Francisca Rodrigues/Divulgação
Francisca Rodrigues/Divulgação

Passeio por Paraisópolis revela lado cultural da segunda maior favela da capital

Projeto faz um tour pelas casas de três artistas e já levou mais de 200 pessoas para dentro da comunidade

Gheisa Lessa, O Estado de S. Paulo

18 Dezembro 2014 | 18h35

Com um ano e três meses de vida, o tour Paraisópolis das Artes apresenta aos visitantes os lados positivos da segunda maior favela do País. Administrado por membros da União de Moradores da comunidade, o tour custa R$150 e já apresentou o interior de Paraisópolis para 289 pessoas e arrecadou cerca de R$ 30 mil.

Toda a verba arrecadada com o tour é revertida integralmente para a comunidade. Este é um dos objetivos da criação do percurso: apresentar os destaques culturais e artísticos da favela e arrecadar fundos para melhorias e realização de eventos para os moradores. 

Criado em setembro de 2013, o trajeto segue com o mesmo roteiro até hoje: um morador da comunidade acompanha os visitantes a partir da sede da União dos Moradores até o centro comercial de Paraisópolis. Eles passam pelas obras de urbanização e o guia apresenta os projetos sociais desenvolvidos na comunidade - como o Ballet Paraisópolis, a Rádio Comunitária Nova Paraisópolis FM e o Jornal Comunitário "Jornal Espaço do Povo". Os turistas visitam as casas de artistas moradores da região. 

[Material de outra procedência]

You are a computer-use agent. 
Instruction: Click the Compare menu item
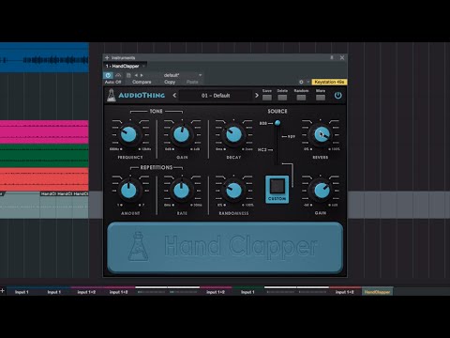[x=142, y=82]
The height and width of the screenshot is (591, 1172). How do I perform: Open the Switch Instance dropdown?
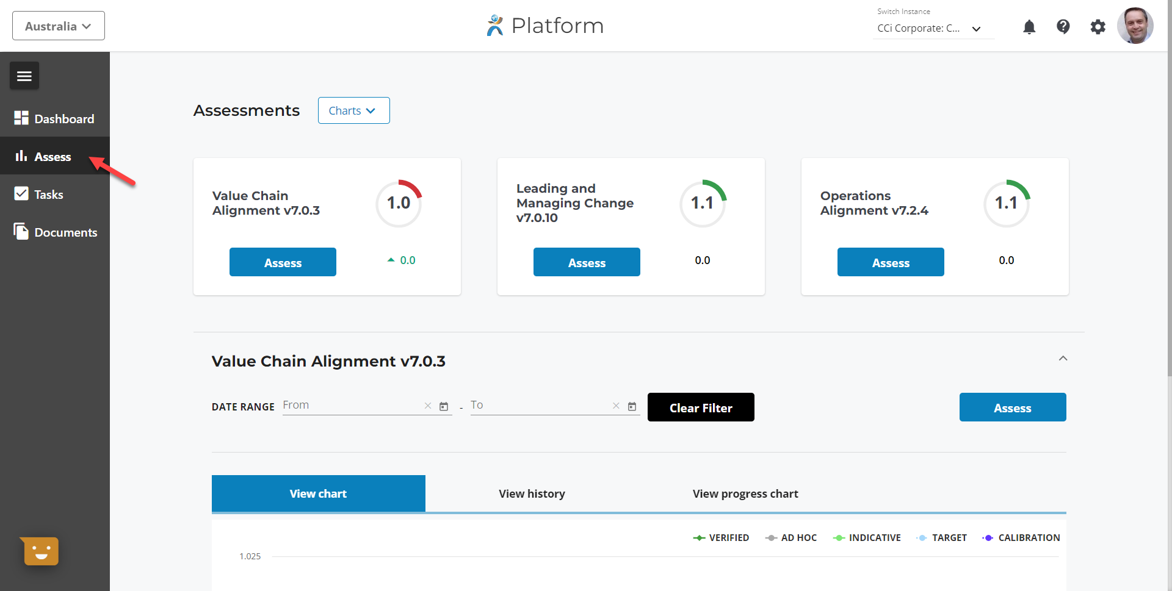click(x=930, y=28)
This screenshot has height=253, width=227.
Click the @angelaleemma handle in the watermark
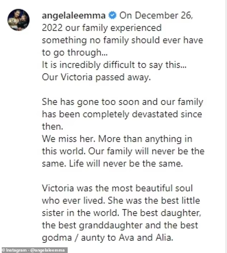click(47, 250)

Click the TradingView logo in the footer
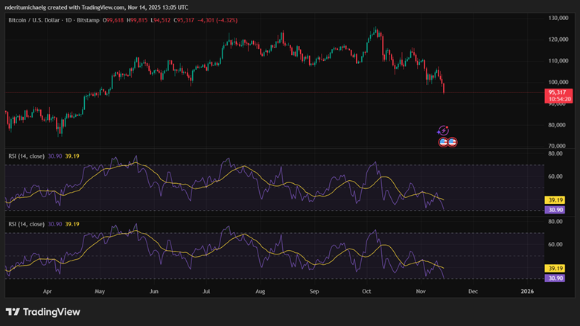43,312
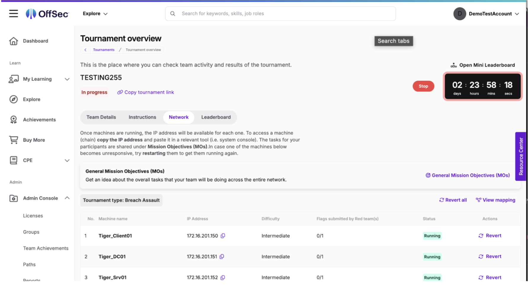
Task: Open DemoTestAccount user menu
Action: [487, 14]
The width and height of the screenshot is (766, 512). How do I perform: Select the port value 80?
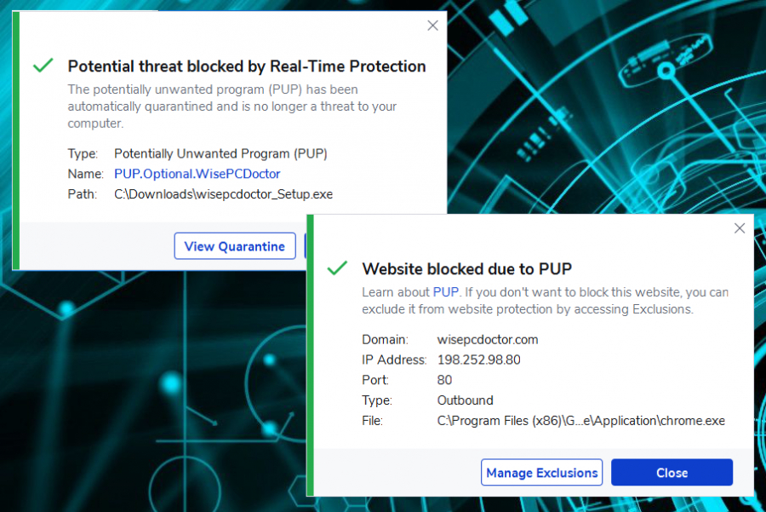(x=444, y=380)
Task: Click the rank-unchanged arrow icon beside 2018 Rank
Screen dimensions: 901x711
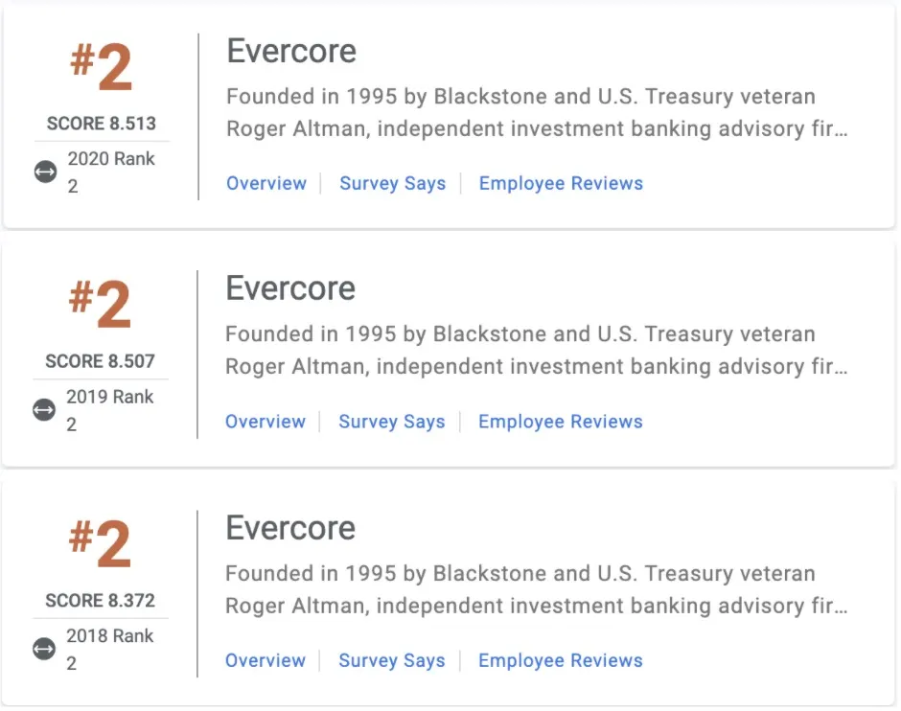Action: [44, 649]
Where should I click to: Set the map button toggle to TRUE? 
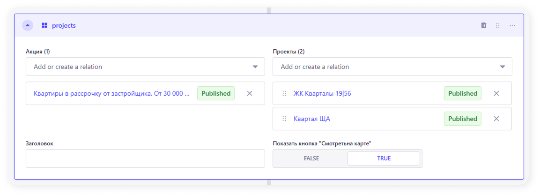click(384, 158)
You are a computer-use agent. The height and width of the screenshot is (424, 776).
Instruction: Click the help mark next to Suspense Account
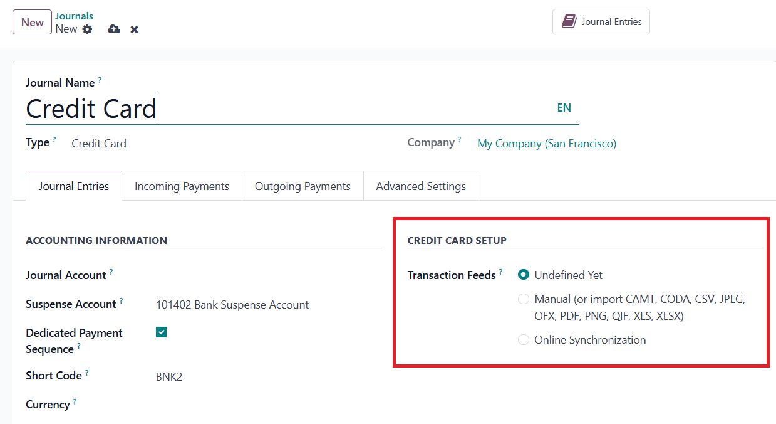(x=121, y=301)
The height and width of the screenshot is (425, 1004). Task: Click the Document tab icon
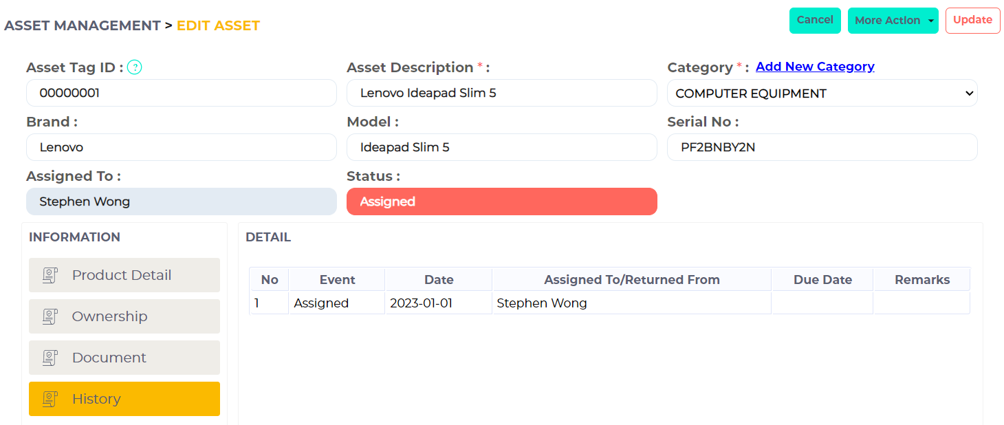click(x=50, y=358)
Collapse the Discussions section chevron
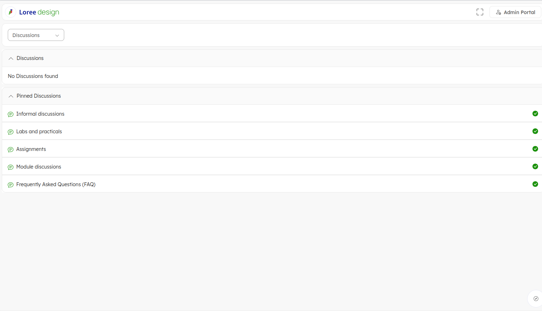Viewport: 542px width, 311px height. point(11,59)
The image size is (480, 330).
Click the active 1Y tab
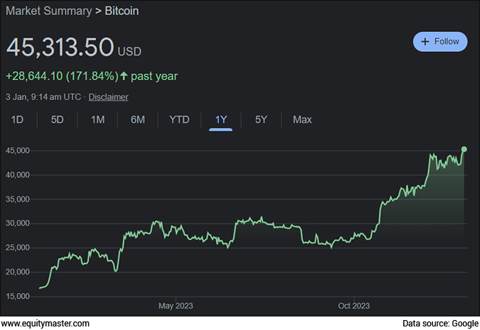(x=220, y=119)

Artistas. Entre os pontos visitados ao longo do tour Paraisópolis das Artes, estão as casas de três artistas moradores da comunidade. Uma totalmente revestida de garrafas pet, usou mais de 26 mil unidades para acabar se tornando referência local. Antenor é o criador da 'casa de Pet'. 

Outra residência contemplada pelo tour é construída totalmente de pedra e, mesmo sem a intenção, acabou sendo comparada  às obras de arte do arquiteto catalão Antoni Gaudí. Esta é a conquista de Estevão Conceição, que mora em sua maior obra de arte. Foram quase trinta anos de empenho e pedras para se tornar o "Gaudí Brasileiro". 

Edinaldo da Silva, de 49, o "Berbela" é mecânico e ficou famoso na região após transformar materiais considerados desacatáveis em obras de arte. 

Serviço

O valor do passeio é R$ 150 por pessoa, para estudantes o valor é R$ 75.

O ponto de encontro é na União dos Moradores e do Comércio de Paraisópolis (UMCP), na Rua Ernest Renan, 1.366. Os interessados em participar devem ligar para 11 3741-0400.

Paraisópolis. A favela tem 788 m², com 17.159 imóveis, de acordo com a Prefeitura de São Paulo, existem mais de 100 mil habitantes na região. Esta é a segunda maior favela do Estado, perdendo em número de moradores para a comunidade da Rocinha, no Rio de Janeiro.